Class Meetings: Not offered this semester.
Registration: Enrollment and registration for the course is handled by Christine Keat in the Department of Statistics and Operations Research. Ms. Keat can be reached by email at email@example.com.
Instructor: Andrew B. Nobel, Department of Statistics and Operations Research
Office: Hanes 308 Email: firstname.lastname@example.org Phone: 919.962-1352.
Office Hours: TBA
Course Prerequisites: STOR 634, 654, and 664. It will be helpful, but not necessary, if students already have some familiarity with machine learning methods for classification and linear regression.
Overview: Generally speaking, machine learning is the study and development of methods that use existing data to make decisions or predictions about new data, or that identify meaningful structure in a data set. In most cases, machine learning methods are built around models that are not tailored to the specifics of the problem at hand. Machine learning draws on basic ideas from a number of disciplines, including statistics, computer science, and optimization, and has points of contact with data mining and the study of “big data”.

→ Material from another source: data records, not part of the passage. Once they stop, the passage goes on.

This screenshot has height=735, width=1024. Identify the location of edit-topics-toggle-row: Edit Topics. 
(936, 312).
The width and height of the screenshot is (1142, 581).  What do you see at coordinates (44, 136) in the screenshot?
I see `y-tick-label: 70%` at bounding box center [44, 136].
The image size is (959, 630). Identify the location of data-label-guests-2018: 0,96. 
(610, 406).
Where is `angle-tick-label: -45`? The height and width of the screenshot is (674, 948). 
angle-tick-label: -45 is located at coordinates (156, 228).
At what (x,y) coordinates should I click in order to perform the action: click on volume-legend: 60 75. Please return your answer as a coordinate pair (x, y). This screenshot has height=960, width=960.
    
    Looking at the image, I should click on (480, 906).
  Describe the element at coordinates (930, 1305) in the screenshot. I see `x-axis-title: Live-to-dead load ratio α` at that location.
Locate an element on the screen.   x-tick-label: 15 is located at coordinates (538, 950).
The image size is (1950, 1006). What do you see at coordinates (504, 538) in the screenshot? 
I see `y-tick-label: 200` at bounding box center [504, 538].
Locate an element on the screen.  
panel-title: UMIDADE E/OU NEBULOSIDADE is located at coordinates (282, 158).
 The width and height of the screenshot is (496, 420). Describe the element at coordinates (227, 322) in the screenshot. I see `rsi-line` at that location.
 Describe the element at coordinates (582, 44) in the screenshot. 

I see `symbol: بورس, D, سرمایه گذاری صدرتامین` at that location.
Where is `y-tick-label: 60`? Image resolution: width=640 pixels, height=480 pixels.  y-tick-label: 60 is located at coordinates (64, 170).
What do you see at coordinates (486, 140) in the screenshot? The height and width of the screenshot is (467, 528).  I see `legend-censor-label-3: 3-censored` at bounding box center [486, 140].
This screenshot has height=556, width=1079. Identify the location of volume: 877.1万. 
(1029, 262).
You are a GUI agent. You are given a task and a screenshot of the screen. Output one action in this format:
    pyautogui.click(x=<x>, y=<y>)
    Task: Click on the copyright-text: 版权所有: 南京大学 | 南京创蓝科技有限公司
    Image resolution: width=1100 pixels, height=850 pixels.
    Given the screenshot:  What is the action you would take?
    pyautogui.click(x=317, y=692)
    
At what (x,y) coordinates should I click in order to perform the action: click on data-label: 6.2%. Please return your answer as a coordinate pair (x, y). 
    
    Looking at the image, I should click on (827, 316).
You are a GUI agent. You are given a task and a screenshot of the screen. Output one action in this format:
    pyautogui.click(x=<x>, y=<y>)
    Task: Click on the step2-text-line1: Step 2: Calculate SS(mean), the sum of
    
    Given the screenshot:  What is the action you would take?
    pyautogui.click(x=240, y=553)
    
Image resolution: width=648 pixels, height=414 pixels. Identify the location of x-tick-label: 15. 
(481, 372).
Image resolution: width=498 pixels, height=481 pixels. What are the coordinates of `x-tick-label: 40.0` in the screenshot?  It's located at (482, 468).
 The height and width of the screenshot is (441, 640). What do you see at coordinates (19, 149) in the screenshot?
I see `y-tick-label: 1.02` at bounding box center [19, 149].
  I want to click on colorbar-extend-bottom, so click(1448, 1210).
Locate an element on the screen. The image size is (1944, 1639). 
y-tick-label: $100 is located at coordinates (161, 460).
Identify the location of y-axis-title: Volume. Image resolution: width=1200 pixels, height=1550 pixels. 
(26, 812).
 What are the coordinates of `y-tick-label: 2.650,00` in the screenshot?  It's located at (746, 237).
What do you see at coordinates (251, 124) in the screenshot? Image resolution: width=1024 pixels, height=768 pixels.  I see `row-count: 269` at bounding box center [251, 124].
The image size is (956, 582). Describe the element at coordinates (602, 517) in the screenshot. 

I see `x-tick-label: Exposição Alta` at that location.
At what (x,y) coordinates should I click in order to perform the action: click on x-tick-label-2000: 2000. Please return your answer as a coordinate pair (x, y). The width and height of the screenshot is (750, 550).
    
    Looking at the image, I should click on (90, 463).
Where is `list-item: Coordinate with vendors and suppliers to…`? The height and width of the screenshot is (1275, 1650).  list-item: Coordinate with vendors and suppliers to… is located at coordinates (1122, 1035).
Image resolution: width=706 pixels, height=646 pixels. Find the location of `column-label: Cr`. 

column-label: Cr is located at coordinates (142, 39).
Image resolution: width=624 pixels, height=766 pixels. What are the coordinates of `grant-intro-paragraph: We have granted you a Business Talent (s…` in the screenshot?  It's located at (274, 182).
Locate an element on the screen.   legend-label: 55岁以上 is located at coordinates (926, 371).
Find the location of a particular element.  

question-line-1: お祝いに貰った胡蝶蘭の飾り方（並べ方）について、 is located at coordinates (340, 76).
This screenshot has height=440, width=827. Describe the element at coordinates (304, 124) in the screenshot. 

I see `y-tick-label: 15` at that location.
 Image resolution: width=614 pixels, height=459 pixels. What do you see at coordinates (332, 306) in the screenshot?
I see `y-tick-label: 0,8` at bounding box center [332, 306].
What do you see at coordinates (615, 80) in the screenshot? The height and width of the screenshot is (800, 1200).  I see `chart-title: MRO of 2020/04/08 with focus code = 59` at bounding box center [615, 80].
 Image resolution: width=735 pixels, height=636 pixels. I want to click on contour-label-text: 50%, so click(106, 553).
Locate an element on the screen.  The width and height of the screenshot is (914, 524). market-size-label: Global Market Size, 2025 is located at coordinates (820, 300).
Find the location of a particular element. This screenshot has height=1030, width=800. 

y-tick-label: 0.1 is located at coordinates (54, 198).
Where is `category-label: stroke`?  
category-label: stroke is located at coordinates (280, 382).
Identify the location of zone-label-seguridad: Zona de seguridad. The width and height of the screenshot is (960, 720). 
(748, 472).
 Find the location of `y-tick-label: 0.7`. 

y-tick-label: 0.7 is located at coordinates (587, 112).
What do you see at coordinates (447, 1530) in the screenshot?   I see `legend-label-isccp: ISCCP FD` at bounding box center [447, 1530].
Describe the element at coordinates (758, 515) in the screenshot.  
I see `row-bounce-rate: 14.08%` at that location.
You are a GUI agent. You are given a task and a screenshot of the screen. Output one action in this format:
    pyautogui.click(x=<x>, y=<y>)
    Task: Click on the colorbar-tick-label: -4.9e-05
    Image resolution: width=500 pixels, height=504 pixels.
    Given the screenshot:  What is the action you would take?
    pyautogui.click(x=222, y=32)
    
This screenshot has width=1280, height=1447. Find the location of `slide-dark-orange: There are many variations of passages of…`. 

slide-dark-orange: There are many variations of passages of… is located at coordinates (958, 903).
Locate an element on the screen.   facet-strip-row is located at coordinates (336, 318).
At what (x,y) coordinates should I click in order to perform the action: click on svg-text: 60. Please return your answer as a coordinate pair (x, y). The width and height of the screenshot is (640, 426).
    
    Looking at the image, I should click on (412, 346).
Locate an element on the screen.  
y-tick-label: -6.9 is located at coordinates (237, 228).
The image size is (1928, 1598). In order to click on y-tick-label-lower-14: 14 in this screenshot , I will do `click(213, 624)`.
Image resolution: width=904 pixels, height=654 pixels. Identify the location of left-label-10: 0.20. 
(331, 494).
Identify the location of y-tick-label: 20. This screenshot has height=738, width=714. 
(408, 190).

Audience and Goals: STOR 767 is an intermediate graduate level course in machine learning. The course is targeted towards PhD students in the Statistics and Operations Research (STOR) department, but may be appropriate for MS students in STOR, and for students in other departments with appropriate mathematical and statistical backgrounds. The goal of the course is to introduce students to, and provide them with working knowledge of, some of the core theory and methods in machine learning. We will discuss and explore key ideas of regularization, sparsity, and complexity, with an emphasis on topics that have a statistical component, or that are used in statistical applications. In some cases, we will look carefully at the theory supporting a method or family of methods, and provide rigorous proofs. In other cases, we will focus primarily on the method and state supporting theoretical results as needed. The coverage of classical subjects such as ridge regression and logistic regression that are covered in introductory courses will be brief, so that more time can be devoted to modern topics such as compressed sensing and graphical models.
Textbook: There is no official textbook for the course. Lectures will be based on material from a variety of sources, including on-line tutorials and surveys.
Grading: The course grade will be based on homework assignments, and a final project.
Policy for Homework Assignments: Homework will be posted on the course web page, and will be due periodically througout the semester. Assignments will be collected at the beginning of class on the day that they are due, so please be prepared to turn in your homework at that time. Each assignment will be graded. Late/missed assignments will receive a grade of zero. In computing a student’s overall homework score the two lowest assignment scores will be dropped. Students are allowed to work on the homework assignments with other students, but each student should prepare the final version of his/her assignment on their own.
Classroom Protocol: Please show up on time, as late arrivals tend to disturb those already present. Reading of newspapers and the use of laptops, tablets, and phones, is not permitted during class.
Statistics: Sample vs. population quantities. Basic understanding of statistical inference, in particular, maximum likelihood estimation and the method of moments.
Real Analysis: Infima and suprema, limits, continuous functions, integration and differentiation of functions of several variables, Taylor series, convexity.
Probability: Joint and conditional densities and probability mass functions. Definition and basic properties of expectations, variance, covariance, correlation. Basic discrete and continuous distributions and their properties. Inequalities: Jensen, Markov, Chebyshev, Hoeffding, and Bernstein.
Linear algebra: Vector spaces, dimension, subspaces, matrix addition and multiplication, determinant and trace, inverse, eigenvectors, eigenvalues, symmetric matrices, non-negative and positive definite matrices, rank.
Unsupervised vs. Supervised Learning
Close connections between learning methods and optimization problems
Importance and pervasiveness of convexity
Notions of complexity for a family of models,relations between complexity and inference
Sparsity and regularization
Overview of principal component analysis and singular value decomposition
Clustering and community detection: k-means, hierarchical clustering, spectral clustering
Convex sets and functions
Classification: Bayes risk and Bayes rule, nearest neighbor rules, classification trees
Empirical risk minimization (ERM): Rademacher complexity, shatter coefficients and
VC dimension, error bounds
Support vector machines (SVM) and kernel machines
Boosting and bagging
Online learning and prediction: exponential weighting
Penalized regression and the LASSO
First order methods for minimizing smooth convex functions
Honor Code: Students are expected to adhere to the UNC honor code at all times. Violations of the honor code will be prosecuted.